[Stored data]
────────────────
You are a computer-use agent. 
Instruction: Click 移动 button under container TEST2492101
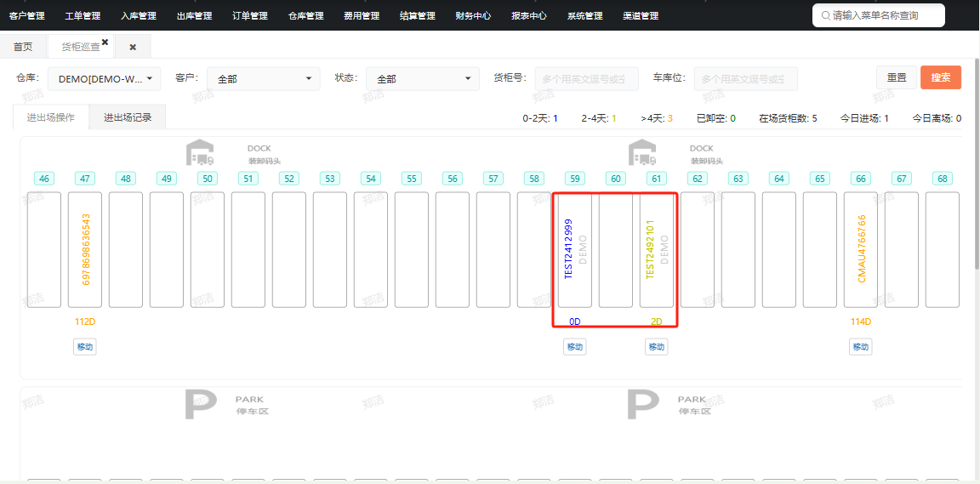[x=656, y=346]
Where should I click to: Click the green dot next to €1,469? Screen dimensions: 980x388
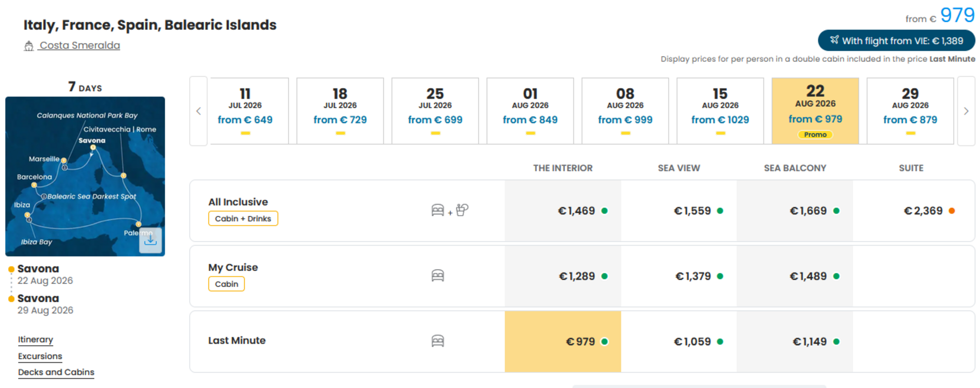(x=604, y=211)
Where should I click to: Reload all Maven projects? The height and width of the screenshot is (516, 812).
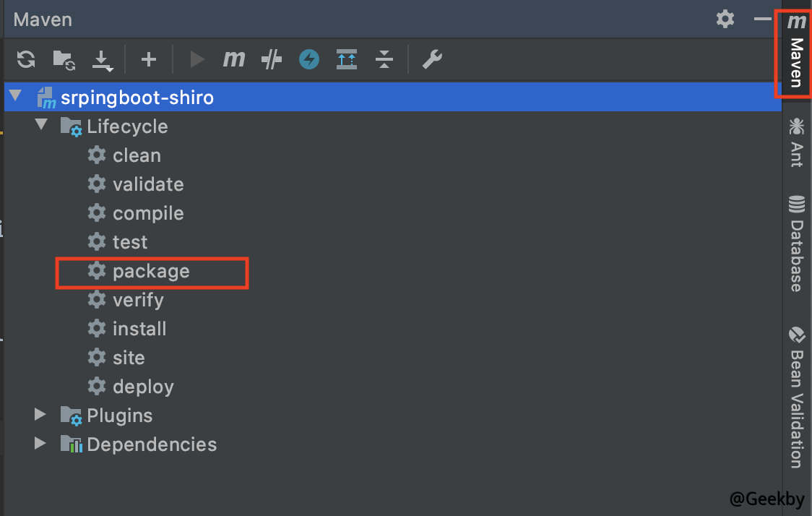(x=25, y=59)
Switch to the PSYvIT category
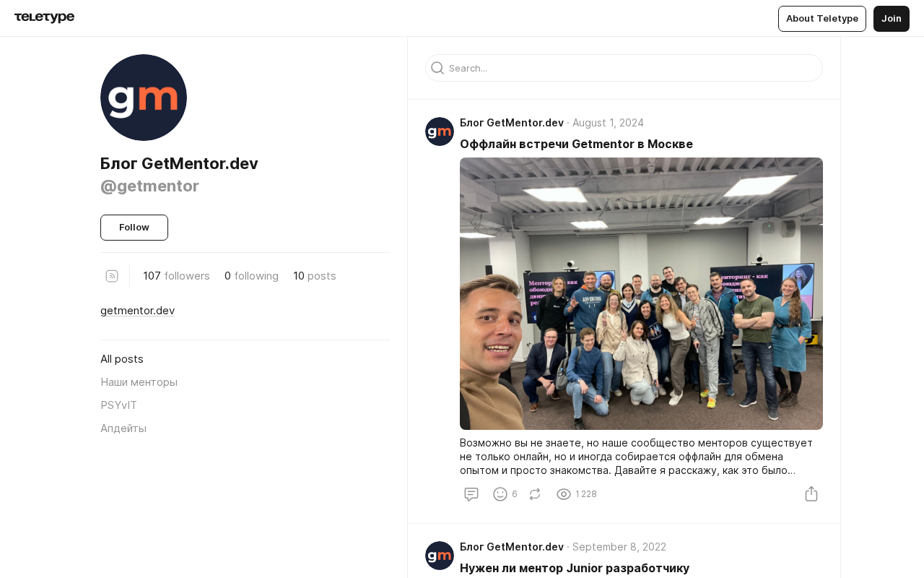The image size is (924, 578). tap(119, 405)
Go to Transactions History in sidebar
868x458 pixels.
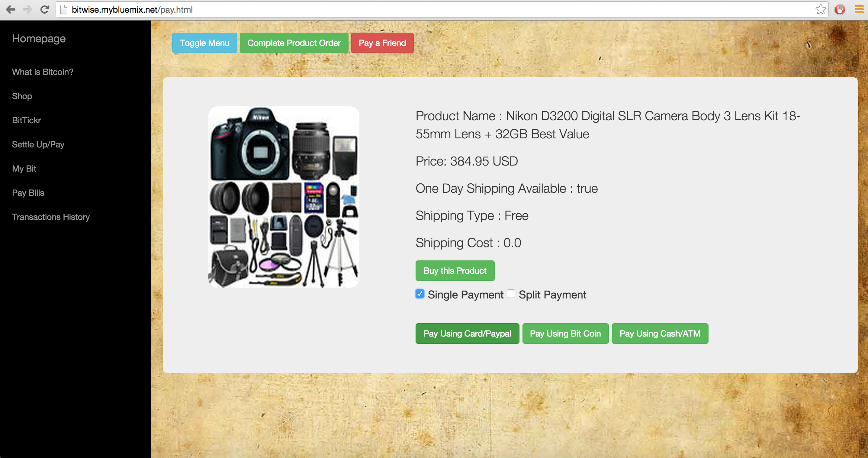(x=51, y=217)
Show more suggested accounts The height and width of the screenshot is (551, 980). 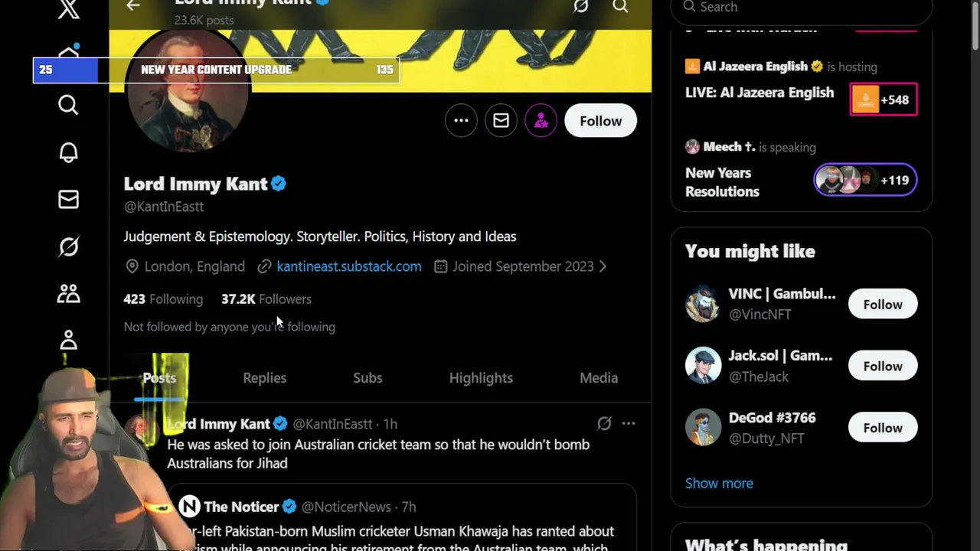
────────────────
HOW TO COMPLETE THIS TASK:
Return nothing except the lines from the line with "Switch to the PSYvIT category" through the last line of the records above, copied exactly and without pictures.

SOLUTION FOR THIS PROBLEM:
Switch to the PSYvIT category
The image size is (924, 578). tap(119, 405)
Go to Transactions History in sidebar
868x458 pixels.
(x=51, y=217)
Show more suggested accounts The height and width of the screenshot is (551, 980). 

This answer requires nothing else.